◆ **TEXTE SOURCE**
↓
21/03/2023 reseauinternational.net  13min #225855

 Vous n'avez aucun pouvoir ici. Que signifie pour Poutine le « mandat d'arrêt » de la Cpi

Illégalité du mandat d'arrêt contre Poutine et erreur politique stratégique de l'Axe atlantiste

par Karine Bechet-Golovko

Ce 17 mars, la Cour pénale internationale a délivré deux mandats d'arrêt pour déportation d'enfants sur le fondement de l'art. 8 du Statut de Rome (crime de guerre) à l'encontre du président russe Vladimir Poutine et de l'Ombudsman russe pour les enfants Maria Lvova-Belova. En soi, la décision est juridiquement surprenante, puisque la Russie, tout comme les États-Unis, n'est pas un État-membre et ne reconnaît pas la compétence de cette institution internationale, ce qui rend a priori infondée toute décision à son égard et à l'égard de ses ressortissants. Mais le problème n'est pas que juridique, beaucoup de questions se posent aussi sur l'impact politique d'une telle violation outrageuse du droit international : au-delà d'une incertaine limitation de la liberté de mouvement du président russe, c'est le système institutionnel international issu de la Seconde Guerre mondiale qui s'écroule, permettant une reconsolidation de toute la société russe autour de son président. La Russie n'étant jamais aussi forte que lorsqu'elle n'a pas le choix, c'est un étrange cadeau, qui vient de lui être fait.
↑
◆ **CONSIGNE DONNÉE 1**
Restituez à l'identique les lignes fournies, en commençant par celle qui contient « How do I perform: Expand » et en terminant par la dernière ligne fournie.

◆ **LIGNES FOURNIES**
↓
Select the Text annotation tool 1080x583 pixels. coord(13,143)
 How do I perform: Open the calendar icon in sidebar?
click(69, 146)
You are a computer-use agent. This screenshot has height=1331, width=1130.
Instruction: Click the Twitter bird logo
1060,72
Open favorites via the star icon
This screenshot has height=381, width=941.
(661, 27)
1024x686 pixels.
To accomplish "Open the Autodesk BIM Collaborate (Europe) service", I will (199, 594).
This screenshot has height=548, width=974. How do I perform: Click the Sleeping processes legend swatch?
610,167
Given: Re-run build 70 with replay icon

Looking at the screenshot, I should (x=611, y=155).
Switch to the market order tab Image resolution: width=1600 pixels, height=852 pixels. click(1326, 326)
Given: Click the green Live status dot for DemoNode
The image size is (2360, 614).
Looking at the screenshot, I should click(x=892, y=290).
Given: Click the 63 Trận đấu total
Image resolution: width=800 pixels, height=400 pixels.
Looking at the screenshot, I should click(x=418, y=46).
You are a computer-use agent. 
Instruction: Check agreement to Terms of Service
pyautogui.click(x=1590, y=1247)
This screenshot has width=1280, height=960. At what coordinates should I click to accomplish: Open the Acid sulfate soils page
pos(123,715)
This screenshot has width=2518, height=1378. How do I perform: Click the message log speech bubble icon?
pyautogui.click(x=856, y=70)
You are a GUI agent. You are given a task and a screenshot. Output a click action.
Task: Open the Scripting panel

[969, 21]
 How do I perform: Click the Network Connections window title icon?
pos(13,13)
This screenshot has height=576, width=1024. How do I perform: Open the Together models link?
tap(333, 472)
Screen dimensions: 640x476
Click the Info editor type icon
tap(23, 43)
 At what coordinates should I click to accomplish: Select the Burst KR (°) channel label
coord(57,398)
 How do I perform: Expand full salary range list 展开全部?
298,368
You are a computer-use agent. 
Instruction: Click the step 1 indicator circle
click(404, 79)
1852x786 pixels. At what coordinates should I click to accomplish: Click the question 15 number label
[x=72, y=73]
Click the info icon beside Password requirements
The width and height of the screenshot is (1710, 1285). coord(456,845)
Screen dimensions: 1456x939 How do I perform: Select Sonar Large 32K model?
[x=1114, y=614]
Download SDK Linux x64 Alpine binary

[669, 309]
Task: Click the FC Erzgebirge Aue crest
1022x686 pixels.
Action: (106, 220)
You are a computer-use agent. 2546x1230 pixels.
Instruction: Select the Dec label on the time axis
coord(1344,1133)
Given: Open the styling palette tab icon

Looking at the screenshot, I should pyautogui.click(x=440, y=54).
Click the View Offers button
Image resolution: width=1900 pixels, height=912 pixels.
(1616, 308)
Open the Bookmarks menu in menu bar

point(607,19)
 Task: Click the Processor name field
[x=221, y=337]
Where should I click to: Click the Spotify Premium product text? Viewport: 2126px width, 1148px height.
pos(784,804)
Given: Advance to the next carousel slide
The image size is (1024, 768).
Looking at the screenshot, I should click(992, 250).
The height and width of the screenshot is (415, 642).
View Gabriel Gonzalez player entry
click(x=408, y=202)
↑
◆ **CONSIGNE DONNÉE 2**
Rédigez la suite de l'article sur le mandat d'arrêt de la CPI visant Vladimir Poutine, à partir de sa dernière phrase.

◆ **PRODUCTION ATTENDUE 1**
 How do I perform: Expand full salary range list 展开全部?
298,368
You are a computer-use agent. 
Instruction: Click the step 1 indicator circle
click(404, 79)
1852x786 pixels. At what coordinates should I click to accomplish: Click the question 15 number label
[x=72, y=73]
Click the info icon beside Password requirements
The width and height of the screenshot is (1710, 1285). coord(456,845)
Screen dimensions: 1456x939 How do I perform: Select Sonar Large 32K model?
[x=1114, y=614]
Download SDK Linux x64 Alpine binary

[669, 309]
Task: Click the FC Erzgebirge Aue crest
1022x686 pixels.
Action: (106, 220)
You are a computer-use agent. 2546x1230 pixels.
Instruction: Select the Dec label on the time axis
coord(1344,1133)
Given: Open the styling palette tab icon

Looking at the screenshot, I should pyautogui.click(x=440, y=54).
Click the View Offers button
Image resolution: width=1900 pixels, height=912 pixels.
(1616, 308)
Open the Bookmarks menu in menu bar

point(607,19)
 Task: Click the Processor name field
[x=221, y=337]
Where should I click to: Click the Spotify Premium product text? Viewport: 2126px width, 1148px height.
pos(784,804)
Given: Advance to the next carousel slide
The image size is (1024, 768).
Looking at the screenshot, I should click(992, 250).
The height and width of the screenshot is (415, 642).
View Gabriel Gonzalez player entry
click(x=408, y=202)

◆ **PRODUCTION ATTENDUE 2**
De l'illégalité des mandats d'arrêt, délivrés par la CPI contre Vladimir Poutine et Maria Lvova-Belova

Selon les déclarations publiées sur le  site officiel de la CPI, le président russe et l'Ombudsman pour les enfants sont accusés de déportation d'enfants, sur le fondement de l'art.8, c'est-à-dire pour crime de guerre. Je cite :

« M. Vladimir Vladimirovitch Poutine, né le 7 octobre 1952, Président de la Fédération de Russie, serait responsable de crime de guerre de déportation illégale de population (enfants) et de transfert illégal de population (enfants) des zones occupées d'Ukraine vers la Fédération de Russie (en vertu des articles 8(2)(a)(vii) et 8(2)(b)(viii) du Statut de Rome). Les crimes auraient été commis sur le territoire ukrainien occupé, au moins à partir du 24 février 2022. Il existe des motifs raisonnables de croire que M. Poutine porte une responsabilité pénale individuelle pour les crimes susmentionnés, pour avoir commis les actes directement, conjointement avec d'autres et/ou par l'intermédiaire d'autrui (article 25(3)(a) du Statut de Rome), et pour son manquement à exercer un contrôle approprié sur les subordonnés civils et militaires, qui ont commis les actes ou ont permis qu'ils soient commis, et qui étaient sous son autorité effective et son contrôle, conformément à la responsabilité du supérieur hiérarchique (article 28(b) du Statut de Rome). »

La responsabilité de l'Ombudsman est également engagée sur le fondement de l'art. 8 pour déportation illégale d'enfants et de l'art. 25(3) pour l'avoir réalisée, seule ou avec d'autres personnes.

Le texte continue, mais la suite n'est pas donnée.